バビロニア・タルムード(Babylonish Talmud)の『バヴァ・バトラ(Bava Bathra)』書には、ジズと呼ばれる驚異的な鳥の話があり、その足は地の上に立ち、頭は天に届くという。そして、ジズはその翼を広げて太陽の軌道を暗くし、皆既日食を引き起こす。詩篇の「カルデア人の釈義(Chaldee Paraphrast)」では、この鳥を「コック(Cock)」と呼び、同じような大きさで描写し、の前で鳴くと述べている。ヨブ記の「カルデア人の釈義(Chaldee Paraphrast)」にも、ジズのことが書かれており、毎朝、主の前で鳴くこと、そして神がこの目的のために鳥に知恵を授けたことが書かれている。[10][11]

関連項目[編集]

参考文献[編集]

  • Wikipedia:Ziz(最終閲覧日:22-04-15)
  • Wikipedia:Aggadah

参照[編集]

  1. 1.0 1.1 Wazana , Nili , Anzu and Ziz: Great Mythical Birds in Ancient Near Eastern, Biblical, and Rabbinic Traditions , Journal of the Ancient Near Eastern Society, 2008 , 31 , 111–135p , http://www.jtsa.edu/Documents/pagedocs/JANES/2009/Wazana_JANES31.pdf , 26 November 2012(リンク切れ:22-04-09)
  2. アガドー(Aggadah)とは、ユダヤ教の古典ラビ文学、特にタルムードとミドラシュに出て来る非法律上の説話である。一般に、アガドーは、民話、歴史的逸話、道徳的勧告、ビジネスから医療まで様々な領域での実用的なアドバイスが盛り込まれたラビのテキストの大要である。
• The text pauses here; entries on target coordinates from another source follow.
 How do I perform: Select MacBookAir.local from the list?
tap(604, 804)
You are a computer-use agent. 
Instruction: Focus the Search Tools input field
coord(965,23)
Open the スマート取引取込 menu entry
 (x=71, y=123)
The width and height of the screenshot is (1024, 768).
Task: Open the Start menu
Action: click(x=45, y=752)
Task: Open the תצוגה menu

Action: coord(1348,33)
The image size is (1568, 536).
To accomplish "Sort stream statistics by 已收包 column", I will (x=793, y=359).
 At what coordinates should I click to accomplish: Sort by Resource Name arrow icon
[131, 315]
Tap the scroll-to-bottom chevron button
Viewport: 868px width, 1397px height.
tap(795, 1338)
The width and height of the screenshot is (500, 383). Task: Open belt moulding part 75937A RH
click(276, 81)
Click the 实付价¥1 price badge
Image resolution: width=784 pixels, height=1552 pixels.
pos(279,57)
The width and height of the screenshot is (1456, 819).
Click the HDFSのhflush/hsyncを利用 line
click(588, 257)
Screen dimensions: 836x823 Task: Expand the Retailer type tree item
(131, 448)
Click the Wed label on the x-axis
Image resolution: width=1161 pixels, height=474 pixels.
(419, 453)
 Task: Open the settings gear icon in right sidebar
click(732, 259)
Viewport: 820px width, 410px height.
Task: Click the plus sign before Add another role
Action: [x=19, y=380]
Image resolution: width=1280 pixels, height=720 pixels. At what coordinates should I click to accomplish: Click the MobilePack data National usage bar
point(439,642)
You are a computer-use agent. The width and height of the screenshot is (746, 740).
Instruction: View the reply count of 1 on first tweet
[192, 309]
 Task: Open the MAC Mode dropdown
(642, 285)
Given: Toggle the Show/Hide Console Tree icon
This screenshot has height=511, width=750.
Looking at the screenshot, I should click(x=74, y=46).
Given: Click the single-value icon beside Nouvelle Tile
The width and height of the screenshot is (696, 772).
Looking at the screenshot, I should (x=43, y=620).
(Wikipedia:Aggadahより)
  3. ジズは雄のようである。
  4. Barnstone , Willis , =Willis Barnstone , The Other Bible , https://books.google.com/books?id=J9aKaGTOQDAC&pg=PA23 , 2005 , HarperCollins ,isbn:978-0-06-081598-1 , page23–24
  5. Ginzberg , Louis , Louis Ginzberg , Cohen , Boaz , Boaz Cohen , Bible times and characters from the creation to Jacob , https://books.google.com/books?id=ZLVbAAAAMAAJ , 1913 , Jewish Publication Society of America
  6. ドイツの有名なヘブリスト。1564-1629。
  7. Buxtorf , Johannes , Synagoga Judaica , 1603 , Sebastianus Henricpetrus , Basel, pages36, 335, 649–654 , https://books.google.com/books?id=l5oPAAAAQAAJ
  8. Purchas , Samuel , Purchas, His Pilgrimage; or, Relations of the World and the Religions Observed in All Ages , 1614 , William Stansby , London , 222–223 , https://archive.org/details/purchashispilgri00purc
  9. イギリスの東洋学者。1648-1724。
  10. Prideaux , Humphrey , The True Nature of Imposture Fully Displayd in the Life of Mahomet , 1698 , William Rogers , London , p60 , https://books.google.com/books?id=QhdSAAAAcAAJ&pg=PA60&q=ziz
  11. 毎朝鳴く、とは鶏のような性質でもあると思う(管理人)。